--- EXERCISE ---
Render the records from the line containing "Task: Maximize the" through the line containing "Action: coord(18,434)", both included, as a Markdown table with the columns Row and Text. Number each row and omit blank lines.

--- AVAILABLE RECORDS ---
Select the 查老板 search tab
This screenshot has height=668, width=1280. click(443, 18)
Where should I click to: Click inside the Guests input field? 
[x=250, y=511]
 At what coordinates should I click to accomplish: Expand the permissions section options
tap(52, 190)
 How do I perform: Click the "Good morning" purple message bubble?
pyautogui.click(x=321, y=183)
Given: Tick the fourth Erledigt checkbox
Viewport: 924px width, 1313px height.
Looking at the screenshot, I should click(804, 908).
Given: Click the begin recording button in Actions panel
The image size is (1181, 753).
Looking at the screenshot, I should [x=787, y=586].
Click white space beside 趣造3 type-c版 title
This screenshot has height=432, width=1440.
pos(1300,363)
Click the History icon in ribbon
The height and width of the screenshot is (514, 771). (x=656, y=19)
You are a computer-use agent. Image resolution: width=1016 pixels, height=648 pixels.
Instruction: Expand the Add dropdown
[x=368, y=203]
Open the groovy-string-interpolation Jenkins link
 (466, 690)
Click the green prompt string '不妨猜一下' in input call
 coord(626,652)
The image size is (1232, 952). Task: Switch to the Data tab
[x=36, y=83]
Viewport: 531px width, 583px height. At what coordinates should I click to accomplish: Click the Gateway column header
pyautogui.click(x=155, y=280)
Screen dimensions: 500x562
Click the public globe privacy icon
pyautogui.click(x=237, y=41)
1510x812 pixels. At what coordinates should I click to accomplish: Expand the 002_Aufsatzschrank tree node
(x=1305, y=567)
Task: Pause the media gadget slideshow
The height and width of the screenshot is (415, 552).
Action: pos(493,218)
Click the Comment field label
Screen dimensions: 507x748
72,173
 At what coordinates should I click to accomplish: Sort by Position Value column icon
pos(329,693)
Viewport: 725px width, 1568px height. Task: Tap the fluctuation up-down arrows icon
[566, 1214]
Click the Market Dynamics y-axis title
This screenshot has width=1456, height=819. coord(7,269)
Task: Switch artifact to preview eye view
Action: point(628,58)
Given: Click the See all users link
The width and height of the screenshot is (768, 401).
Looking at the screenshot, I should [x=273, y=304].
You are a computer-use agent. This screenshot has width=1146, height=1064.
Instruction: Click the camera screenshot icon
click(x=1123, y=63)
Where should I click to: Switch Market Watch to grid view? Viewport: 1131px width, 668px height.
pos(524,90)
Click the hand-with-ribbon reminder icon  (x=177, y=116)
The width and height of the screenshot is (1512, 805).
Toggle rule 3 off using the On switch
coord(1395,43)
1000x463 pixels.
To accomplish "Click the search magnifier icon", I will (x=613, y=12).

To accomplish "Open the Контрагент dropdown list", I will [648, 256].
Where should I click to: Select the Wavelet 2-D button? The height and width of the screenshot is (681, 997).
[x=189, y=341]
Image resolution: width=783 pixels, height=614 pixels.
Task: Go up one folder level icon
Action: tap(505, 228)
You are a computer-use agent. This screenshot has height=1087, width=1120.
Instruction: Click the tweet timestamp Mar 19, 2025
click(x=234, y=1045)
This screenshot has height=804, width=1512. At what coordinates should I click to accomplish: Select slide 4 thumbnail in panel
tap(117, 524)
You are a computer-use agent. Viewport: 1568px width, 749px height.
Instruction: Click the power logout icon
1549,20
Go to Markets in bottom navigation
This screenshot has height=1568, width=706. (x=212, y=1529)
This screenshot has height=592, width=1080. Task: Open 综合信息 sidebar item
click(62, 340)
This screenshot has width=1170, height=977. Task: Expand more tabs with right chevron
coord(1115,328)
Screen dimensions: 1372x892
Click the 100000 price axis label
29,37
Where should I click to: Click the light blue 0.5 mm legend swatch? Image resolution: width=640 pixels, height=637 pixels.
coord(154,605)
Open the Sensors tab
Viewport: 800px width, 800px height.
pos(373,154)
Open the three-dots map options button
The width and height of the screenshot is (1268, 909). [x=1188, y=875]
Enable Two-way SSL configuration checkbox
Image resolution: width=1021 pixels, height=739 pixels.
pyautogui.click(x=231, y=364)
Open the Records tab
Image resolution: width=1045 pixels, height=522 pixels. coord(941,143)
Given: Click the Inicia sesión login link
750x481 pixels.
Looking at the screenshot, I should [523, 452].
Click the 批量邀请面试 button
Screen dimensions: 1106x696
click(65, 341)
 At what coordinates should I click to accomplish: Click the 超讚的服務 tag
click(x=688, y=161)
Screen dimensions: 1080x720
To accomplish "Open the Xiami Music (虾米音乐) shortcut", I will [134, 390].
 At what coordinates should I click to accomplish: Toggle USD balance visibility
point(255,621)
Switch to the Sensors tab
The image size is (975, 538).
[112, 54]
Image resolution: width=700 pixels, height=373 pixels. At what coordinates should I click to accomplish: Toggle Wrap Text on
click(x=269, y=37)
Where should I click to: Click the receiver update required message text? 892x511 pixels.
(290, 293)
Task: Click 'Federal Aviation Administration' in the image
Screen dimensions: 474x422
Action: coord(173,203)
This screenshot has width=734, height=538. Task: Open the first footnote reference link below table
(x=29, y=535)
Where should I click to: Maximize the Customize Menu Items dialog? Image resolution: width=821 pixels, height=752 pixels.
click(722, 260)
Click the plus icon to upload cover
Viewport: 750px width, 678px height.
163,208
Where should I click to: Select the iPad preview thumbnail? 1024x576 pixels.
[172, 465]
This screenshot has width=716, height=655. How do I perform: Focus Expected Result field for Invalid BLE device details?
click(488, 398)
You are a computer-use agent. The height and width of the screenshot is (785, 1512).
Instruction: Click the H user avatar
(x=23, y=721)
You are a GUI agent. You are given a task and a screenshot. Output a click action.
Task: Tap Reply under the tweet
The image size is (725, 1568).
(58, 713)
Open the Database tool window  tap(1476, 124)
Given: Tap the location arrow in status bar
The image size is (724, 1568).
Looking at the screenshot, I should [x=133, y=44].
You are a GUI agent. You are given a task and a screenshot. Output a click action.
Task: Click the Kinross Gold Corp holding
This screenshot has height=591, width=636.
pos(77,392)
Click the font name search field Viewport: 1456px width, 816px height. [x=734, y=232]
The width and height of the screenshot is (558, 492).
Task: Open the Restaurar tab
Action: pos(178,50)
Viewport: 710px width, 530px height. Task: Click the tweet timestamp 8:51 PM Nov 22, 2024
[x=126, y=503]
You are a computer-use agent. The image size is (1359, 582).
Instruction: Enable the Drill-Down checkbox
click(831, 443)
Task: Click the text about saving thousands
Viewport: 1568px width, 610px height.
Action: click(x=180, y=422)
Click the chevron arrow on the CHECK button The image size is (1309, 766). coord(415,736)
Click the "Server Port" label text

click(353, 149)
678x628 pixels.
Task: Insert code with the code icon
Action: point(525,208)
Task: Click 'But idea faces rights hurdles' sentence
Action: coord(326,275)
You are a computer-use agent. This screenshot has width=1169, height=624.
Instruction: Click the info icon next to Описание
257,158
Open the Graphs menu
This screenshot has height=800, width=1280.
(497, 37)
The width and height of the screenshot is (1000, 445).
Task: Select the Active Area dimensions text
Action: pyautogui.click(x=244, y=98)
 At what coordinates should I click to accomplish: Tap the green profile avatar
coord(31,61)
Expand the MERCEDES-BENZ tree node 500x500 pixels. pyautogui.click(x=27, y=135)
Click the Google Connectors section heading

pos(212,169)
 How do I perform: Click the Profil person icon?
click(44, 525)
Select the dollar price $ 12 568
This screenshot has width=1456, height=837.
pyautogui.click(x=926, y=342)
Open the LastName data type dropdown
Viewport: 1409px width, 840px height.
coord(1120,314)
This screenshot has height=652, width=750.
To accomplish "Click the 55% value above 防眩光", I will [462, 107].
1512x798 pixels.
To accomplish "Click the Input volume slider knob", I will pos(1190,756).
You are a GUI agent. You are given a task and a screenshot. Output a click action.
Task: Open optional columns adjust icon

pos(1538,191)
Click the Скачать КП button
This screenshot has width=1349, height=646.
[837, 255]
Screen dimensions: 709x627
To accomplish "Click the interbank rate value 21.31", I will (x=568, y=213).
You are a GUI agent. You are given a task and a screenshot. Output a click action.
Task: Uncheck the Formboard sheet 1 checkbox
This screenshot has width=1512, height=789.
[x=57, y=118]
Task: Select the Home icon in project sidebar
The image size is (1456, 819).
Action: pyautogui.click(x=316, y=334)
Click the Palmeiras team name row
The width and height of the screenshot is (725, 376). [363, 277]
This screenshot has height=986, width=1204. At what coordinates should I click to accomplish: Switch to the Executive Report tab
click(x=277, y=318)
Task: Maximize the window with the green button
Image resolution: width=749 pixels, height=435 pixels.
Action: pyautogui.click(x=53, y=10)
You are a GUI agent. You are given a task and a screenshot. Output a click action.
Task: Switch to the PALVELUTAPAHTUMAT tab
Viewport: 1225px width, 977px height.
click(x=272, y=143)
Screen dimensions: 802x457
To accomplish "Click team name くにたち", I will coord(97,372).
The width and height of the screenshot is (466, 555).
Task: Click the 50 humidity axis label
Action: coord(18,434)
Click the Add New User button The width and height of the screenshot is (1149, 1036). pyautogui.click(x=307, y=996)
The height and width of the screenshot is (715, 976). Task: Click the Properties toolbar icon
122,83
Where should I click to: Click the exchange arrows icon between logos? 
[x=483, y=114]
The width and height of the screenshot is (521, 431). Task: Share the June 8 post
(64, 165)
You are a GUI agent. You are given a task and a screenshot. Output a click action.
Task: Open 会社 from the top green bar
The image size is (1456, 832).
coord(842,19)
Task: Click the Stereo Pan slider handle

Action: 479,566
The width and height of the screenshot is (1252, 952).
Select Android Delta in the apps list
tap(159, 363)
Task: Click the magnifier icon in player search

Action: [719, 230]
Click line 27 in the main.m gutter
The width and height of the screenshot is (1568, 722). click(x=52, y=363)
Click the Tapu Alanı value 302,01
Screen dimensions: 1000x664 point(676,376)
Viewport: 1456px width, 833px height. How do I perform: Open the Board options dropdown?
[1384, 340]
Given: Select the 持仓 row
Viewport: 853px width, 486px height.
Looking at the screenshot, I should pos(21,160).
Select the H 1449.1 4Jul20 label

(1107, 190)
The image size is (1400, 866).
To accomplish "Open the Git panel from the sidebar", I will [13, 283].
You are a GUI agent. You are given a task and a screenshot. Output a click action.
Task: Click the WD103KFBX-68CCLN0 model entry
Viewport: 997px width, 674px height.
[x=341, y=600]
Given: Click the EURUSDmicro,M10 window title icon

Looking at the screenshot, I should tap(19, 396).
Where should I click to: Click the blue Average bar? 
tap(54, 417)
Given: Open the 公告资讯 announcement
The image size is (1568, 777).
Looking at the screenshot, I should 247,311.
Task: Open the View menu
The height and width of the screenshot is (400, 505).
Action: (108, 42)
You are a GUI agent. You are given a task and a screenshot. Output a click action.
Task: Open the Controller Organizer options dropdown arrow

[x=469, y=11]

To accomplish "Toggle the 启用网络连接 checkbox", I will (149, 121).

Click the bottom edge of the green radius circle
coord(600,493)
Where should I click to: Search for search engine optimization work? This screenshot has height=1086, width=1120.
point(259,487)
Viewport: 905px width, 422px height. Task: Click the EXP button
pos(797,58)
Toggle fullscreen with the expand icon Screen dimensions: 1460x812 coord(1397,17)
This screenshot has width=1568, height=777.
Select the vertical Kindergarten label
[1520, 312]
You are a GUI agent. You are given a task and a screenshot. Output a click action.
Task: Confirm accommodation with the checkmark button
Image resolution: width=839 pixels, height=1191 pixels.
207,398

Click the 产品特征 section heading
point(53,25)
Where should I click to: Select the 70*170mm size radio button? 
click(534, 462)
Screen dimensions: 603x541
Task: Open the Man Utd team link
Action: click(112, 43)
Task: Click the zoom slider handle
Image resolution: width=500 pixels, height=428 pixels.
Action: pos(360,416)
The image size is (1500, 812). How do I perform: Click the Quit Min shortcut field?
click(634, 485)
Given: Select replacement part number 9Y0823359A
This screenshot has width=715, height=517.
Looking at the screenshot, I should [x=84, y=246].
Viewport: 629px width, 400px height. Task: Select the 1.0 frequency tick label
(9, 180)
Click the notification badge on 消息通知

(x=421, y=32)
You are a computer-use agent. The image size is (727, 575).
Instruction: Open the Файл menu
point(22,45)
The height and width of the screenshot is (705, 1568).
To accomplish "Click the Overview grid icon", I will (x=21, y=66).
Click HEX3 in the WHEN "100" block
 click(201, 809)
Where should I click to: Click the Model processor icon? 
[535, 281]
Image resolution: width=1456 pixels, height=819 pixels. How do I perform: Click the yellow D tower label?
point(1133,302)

--- RESPONSE ---
| Row | Text |
|---|---|
| 1 | Task: Maximize the window with the green button |
| 2 | Image resolution: width=749 pixels, height=435 pixels. |
| 3 | Action: pyautogui.click(x=53, y=10) |
| 4 | You are a GUI agent. You are given a task and a screenshot. Output a click action. |
| 5 | Task: Switch to the PALVELUTAPAHTUMAT tab |
| 6 | Viewport: 1225px width, 977px height. |
| 7 | click(x=272, y=143) |
| 8 | Screen dimensions: 802x457 |
| 9 | To accomplish "Click team name くにたち", I will coord(97,372). |
| 10 | The width and height of the screenshot is (466, 555). |
| 11 | Task: Click the 50 humidity axis label |
| 12 | Action: coord(18,434) |